Editor’s Note: Originally published by the Columbus Chamber of Commerce, this article appeared on their website March 10 2016. It is republished to BakerHostetler’s Class Action Lawsuit Defense blog with their permission.
The Supreme Court recently held that a defendant cannot get rid of a class action by merely offering to settle with the named plaintiff on his or her individual claims. In the past, class action defendants have sometimes attempted to dispose of the entire class action in this manner by making “pickoff” offers that give the named plaintiff everything he or she asked for on an individual basis, before the court approves the lawsuit to go forward as a class action. But in a recent decision, the Supreme Court held that such “pickoff” offers do not moot the class claims. Campbell-Ewald Co. v. Gomez, ___ U.S. ___, 136 S.Ct. 663 (2015). The Court, however, expressly left open the question of whether actual payment in full for the named plaintiff’s individual claims (as opposed to just an offer) could moot the case.

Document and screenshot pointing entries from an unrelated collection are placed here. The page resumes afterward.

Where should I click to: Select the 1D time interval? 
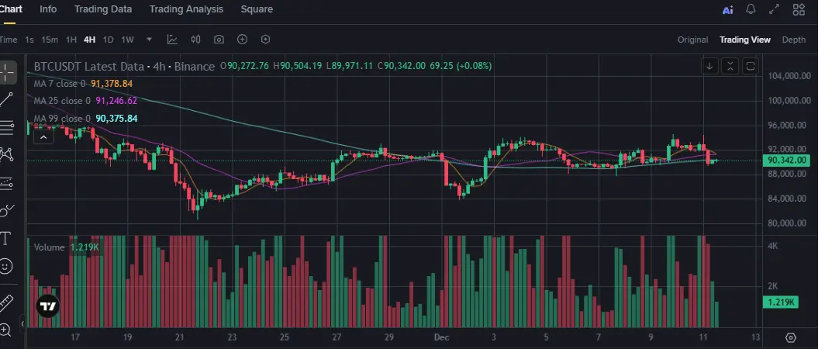click(x=109, y=40)
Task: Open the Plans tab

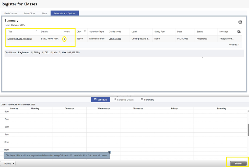Action: click(x=44, y=13)
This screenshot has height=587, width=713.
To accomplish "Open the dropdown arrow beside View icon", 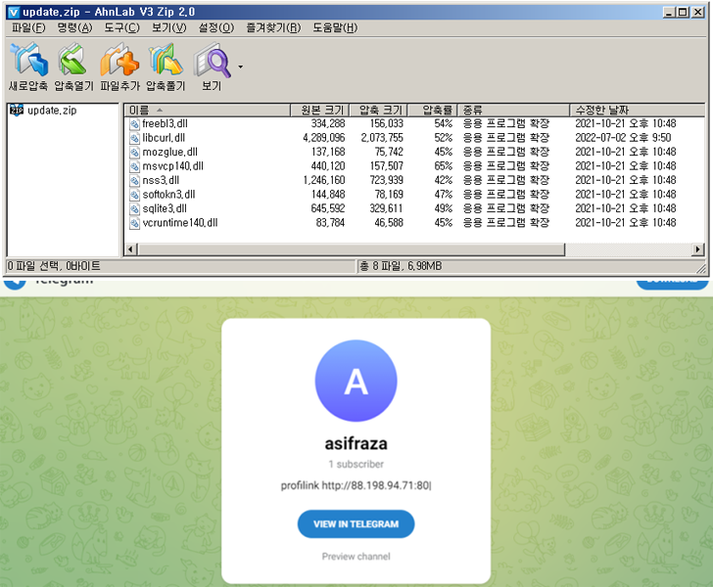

The plaintiff in Campbell-Ewald brought individual claims under the Telephone Consumer Protection Act (TCPA) for text messages that he said he received without his consent. The plaintiff also sought to represent a nationwide class of individuals who had received similar unconsented-to text messages. Before the plaintiff’s deadline to request the court’s approval for the lawsuit to proceed as a class action, the defendant made a settlement offer for the full amount of monetary damages individually claimed by the plaintiff. The plaintiff did not accept the settlement offer.
The question before the Supreme Court was whether the defendant’s unaccepted settlement offer for the full amount of the named plaintiff’s claim mooted the plaintiff’s individual lawsuit—and, consequently, the proposed class action lawsuit. In an earlier case, Genesis HealthCare Corp. v.Symczyk, 569 U.S. ___ (2013), the Court suggested, without actually deciding the issue, that an unaccepted settlement offer for the full amount demanded by the plaintiff may render a plaintiff’s claim moot. When presented directly with the question, however, the Court in Campbell-Ewaldconcluded: “When a plaintiff rejects such an offer—however good the terms—her interest in the lawsuit remains just what it was before. And so too does the court’s ability to grant her relief. An unaccepted settlement offer—like any unaccepted contract offer—is a legal nullity with no operative effect.” In other words, the Supreme Court stated that a rejected settlement offer does not affect a plaintiff’s ability to pursue a case as a class action.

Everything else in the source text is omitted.